When transforming cells with a ligation product, where new DNA is inserted into a plasmid, other factors are considered. The molar ratio of the vector to the insert during ligation must be optimized to ensure most vectors are modified. After the reaction, it is beneficial to purify the DNA to remove the ligase enzyme and its buffer. These components can interfere with transformation and reduce efficiency.
Critical Parameters of the Transformation Procedure
Introducing DNA into competent cells requires precision. The heat shock method for chemical transformations involves a sequence of timed temperature changes. Competent cells and plasmid DNA are first incubated on ice for up to 30 minutes, allowing the DNA to adsorb to the bacteria. This is followed by a brief heat pulse at 42°C for 30 to 45 seconds, which creates a thermal imbalance that helps move the DNA across the cell membrane.
Following the heat pulse, the mixture is returned to ice for several minutes to stabilize the cell membranes. Any deviation from the optimal time or temperature during the heat shock can be harmful. A pulse that is too long or hot will kill the cells, while one that is too short or cool will be insufficient for DNA uptake. These parameters may require optimization depending on the bacterial strain and preparation method.

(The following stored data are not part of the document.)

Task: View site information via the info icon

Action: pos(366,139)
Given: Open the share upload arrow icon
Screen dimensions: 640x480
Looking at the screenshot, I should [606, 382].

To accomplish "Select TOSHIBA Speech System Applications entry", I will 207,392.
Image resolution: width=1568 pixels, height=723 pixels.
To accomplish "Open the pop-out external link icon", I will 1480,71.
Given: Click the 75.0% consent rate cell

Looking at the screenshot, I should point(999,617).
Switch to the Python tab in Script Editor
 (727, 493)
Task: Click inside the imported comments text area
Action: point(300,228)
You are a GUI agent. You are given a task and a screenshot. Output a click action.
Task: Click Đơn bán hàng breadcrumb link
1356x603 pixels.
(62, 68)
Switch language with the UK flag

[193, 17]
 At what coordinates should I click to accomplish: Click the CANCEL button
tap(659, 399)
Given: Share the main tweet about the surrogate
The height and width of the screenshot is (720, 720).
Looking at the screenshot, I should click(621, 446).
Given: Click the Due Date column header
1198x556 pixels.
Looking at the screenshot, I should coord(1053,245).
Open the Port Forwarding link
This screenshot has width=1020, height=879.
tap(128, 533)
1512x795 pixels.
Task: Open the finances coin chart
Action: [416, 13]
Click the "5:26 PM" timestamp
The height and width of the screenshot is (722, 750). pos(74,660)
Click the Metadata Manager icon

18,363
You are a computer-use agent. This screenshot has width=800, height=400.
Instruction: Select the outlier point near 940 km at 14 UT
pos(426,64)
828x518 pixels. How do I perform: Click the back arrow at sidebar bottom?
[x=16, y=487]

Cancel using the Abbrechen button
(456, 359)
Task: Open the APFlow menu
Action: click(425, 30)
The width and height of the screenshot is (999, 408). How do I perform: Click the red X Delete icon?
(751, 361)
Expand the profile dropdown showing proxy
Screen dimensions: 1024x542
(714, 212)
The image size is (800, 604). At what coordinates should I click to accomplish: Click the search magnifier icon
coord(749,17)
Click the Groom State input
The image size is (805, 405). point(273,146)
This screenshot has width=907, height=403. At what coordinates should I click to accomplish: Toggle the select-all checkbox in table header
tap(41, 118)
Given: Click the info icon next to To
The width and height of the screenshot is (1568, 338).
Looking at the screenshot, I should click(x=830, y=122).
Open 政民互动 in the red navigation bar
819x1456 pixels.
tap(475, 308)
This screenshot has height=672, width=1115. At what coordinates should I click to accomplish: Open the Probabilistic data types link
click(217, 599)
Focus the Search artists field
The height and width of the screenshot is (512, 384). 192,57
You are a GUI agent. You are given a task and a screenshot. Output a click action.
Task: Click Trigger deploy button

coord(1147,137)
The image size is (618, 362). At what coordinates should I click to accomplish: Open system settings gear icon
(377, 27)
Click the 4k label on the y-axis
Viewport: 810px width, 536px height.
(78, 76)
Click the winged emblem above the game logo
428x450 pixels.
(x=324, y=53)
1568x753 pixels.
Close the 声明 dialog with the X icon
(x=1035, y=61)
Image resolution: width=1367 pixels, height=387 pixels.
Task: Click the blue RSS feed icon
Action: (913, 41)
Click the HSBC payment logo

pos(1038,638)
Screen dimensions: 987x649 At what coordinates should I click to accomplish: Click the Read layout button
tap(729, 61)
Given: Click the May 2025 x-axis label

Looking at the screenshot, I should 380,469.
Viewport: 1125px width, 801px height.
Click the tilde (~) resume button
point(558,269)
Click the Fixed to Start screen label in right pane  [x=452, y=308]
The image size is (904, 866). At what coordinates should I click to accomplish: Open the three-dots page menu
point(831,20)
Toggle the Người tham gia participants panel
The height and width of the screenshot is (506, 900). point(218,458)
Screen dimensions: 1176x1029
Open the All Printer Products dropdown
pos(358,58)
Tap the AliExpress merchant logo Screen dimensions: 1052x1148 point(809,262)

Electroporation uses a high-voltage electrical pulse to create temporary pores in the cell membrane, allowing DNA to enter. This method requires pre-chilled electroporation cuvettes to prevent heat damage to the cells during the pulse. The instrument’s settings, such as voltage and pulse duration, are factors for success. A higher field strength, like 12.5 kV/cm, can yield higher efficiencies, but over-pulsing the cells leads to cell death and a reduction in viable transformants.
Optimizing Post-Transformation Recovery and Plating
After the transformation pulse, cells are fragile and require a recovery period known as outgrowth. This step is facilitated by adding a rich, non-selective liquid medium, such as SOC broth. This broth provides nutrients for the cells to repair their membranes and begin expressing the antibiotic resistance gene from the plasmid. This expression is necessary for the cells to survive the subsequent selection step.
The outgrowth procedure involves incubating the cells in recovery medium for about one hour at 37°C with gentle shaking for aeration. This period allows the antibiotic resistance protein to accumulate within the cells. Without this recovery, many cells that successfully took up the plasmid might be killed when plated on antibiotic media because they have not yet produced the protective protein.
The final step is plating the recovered cell culture onto agar plates containing the selective antibiotic. Using pre-warmed plates can help the liquid culture absorb more quickly and may improve efficiency. Plating too large a volume can result in a lawn of colonies instead of distinct ones. Plating between 50 and 100 microliters is common practice that allows for the development of countable colonies.